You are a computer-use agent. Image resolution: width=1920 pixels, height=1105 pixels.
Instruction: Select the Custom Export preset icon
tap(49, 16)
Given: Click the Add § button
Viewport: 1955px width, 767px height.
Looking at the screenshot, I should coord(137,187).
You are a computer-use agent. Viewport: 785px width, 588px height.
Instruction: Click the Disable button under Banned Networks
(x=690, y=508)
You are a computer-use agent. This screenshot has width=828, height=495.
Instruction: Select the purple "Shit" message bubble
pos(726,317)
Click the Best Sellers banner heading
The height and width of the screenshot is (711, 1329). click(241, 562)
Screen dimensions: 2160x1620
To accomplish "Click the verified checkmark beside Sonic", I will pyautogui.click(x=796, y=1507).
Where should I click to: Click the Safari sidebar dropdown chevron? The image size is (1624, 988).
*-*-*
**Problem:** Reproduce every line of the material above word for word.

**Result below:**
You are a computer-use agent. Image resolution: width=1920 pixels, height=1105 pixels.
Instruction: Select the Custom Export preset icon
tap(49, 16)
Given: Click the Add § button
Viewport: 1955px width, 767px height.
Looking at the screenshot, I should coord(137,187).
You are a computer-use agent. Viewport: 785px width, 588px height.
Instruction: Click the Disable button under Banned Networks
(x=690, y=508)
You are a computer-use agent. This screenshot has width=828, height=495.
Instruction: Select the purple "Shit" message bubble
pos(726,317)
Click the Best Sellers banner heading
The height and width of the screenshot is (711, 1329). click(241, 562)
Screen dimensions: 2160x1620
To accomplish "Click the verified checkmark beside Sonic", I will pyautogui.click(x=796, y=1507).
Where should I click to: Click the Safari sidebar dropdown chevron? The image size is (1624, 988).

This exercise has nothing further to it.